On Wed, May 2, 2018 at 11:43 AM, Justin Pryzby <pryzby@telsasoft.com> wrote:
2nd attempt
That looks like good English to me. I can't vouch for whether it's
technically correct.
--
Robert Haas
EnterpriseDB: http://www.enterprisedb.com
The Enterprise PostgreSQL Company
Hi!
Thank you for your attention on this subject. It's definitely right,
that documentation needs to be revised in these places.

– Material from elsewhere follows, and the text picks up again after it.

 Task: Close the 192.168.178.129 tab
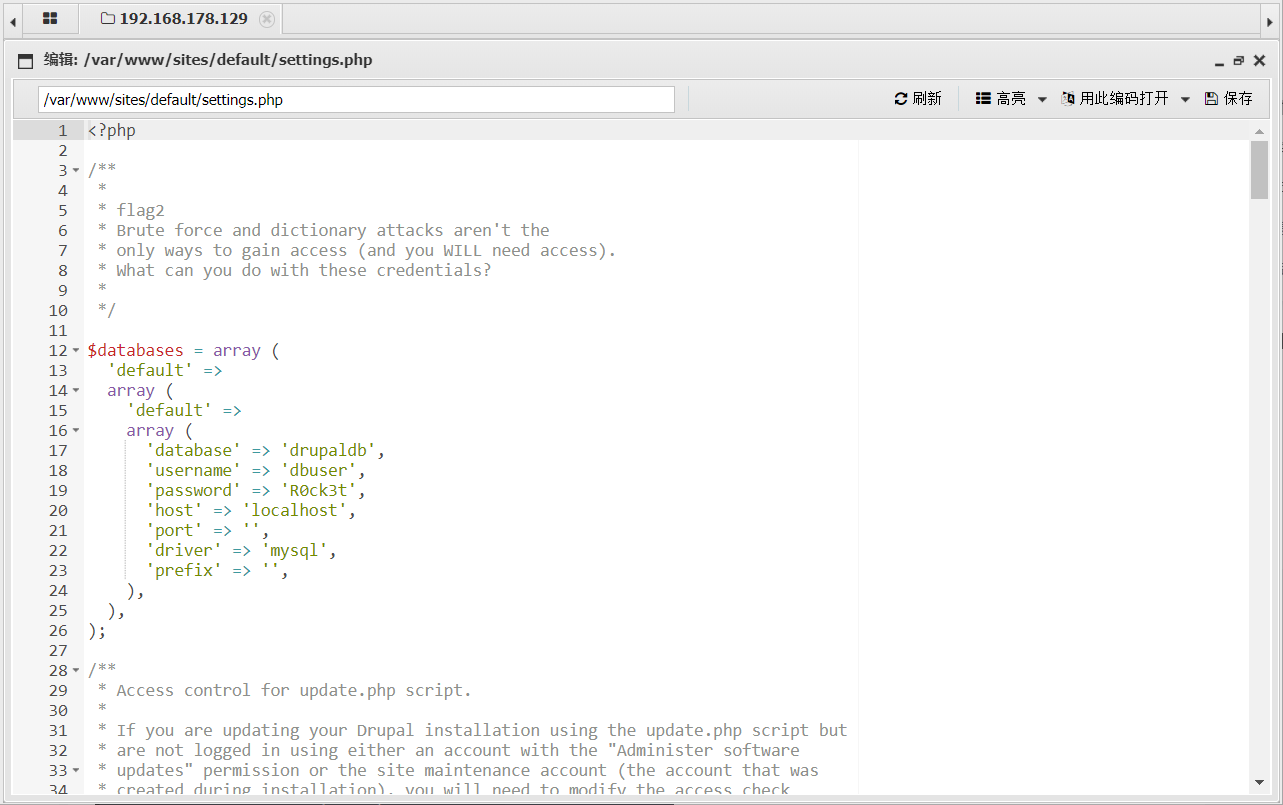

On Wed, May 2, 2018 at 6:43 PM, Justin Pryzby <pryzby@telsasoft.com> wrote:
index eabe2a9..e305de9 100644 --- a/doc/src/sgml/config.sgml +++ b/doc/src/sgml/config.sgml @@ -1893,14 +1893,16 @@ include_dir 'conf.d' </term> <listitem> <para> - When no tuples were deleted from the heap, B-tree indexes might still - be scanned during <command>VACUUM</command> cleanup stage by two - reasons. The first reason is that B-tree index contains deleted pages - which can be recycled during cleanup. The second reason is that B-tree - index statistics is stalled. The criterion of stalled index statistics - is number of inserted tuples since previous statistics collection - is greater than <varname>vacuum_cleanup_index_ scale_factor</varname> - fraction of total number of heap tuples. + When no tuples were deleted from the heap, B-tree indexes are still + scanned during <command>VACUUM</command> cleanup stage unless two + conditions are met: the index contains no deleted pages which can be + recycled during cleanup; and, the index statistics are not stale. + Index statistics are considered stale unless + <varname>vacuum_cleanup_index_scale_factor</varname> + is set to a non-negative value, and the number of inserted tuples since + the previous statistics collection is less than that fraction of the + total number of heap tuples. The default is -1, which means index + scans during <command>VACUUM</command> cleanup are not skipped. </para> </listitem> </varlistentry>
The default value of vacuum_cleanup_index_scale_factor GUC is 0.1,
that means that 10% of tuples need to be inserted in order to trigger
vacuum cleanup. See guc.c
{
{"vacuum_cleanup_index_scale_factor", PGC_SIGHUP, AUTOVACUUM,
gettext_noop("Number of tuple inserts prior to index cleanup as a fraction
of reltuples."),
NULL
},
&vacuum_cleanup_index_scale_factor,
0.1, 0.0, 100.0,
NULL, NULL, NULL
},
Default value of vacuum_cleanup_index_scale_factor reloption is -1,
it means that by default value of vacuum_cleanup_index_scale_factor GUC
is used. See following piece of code in _bt_vacuum_needs_cleanup().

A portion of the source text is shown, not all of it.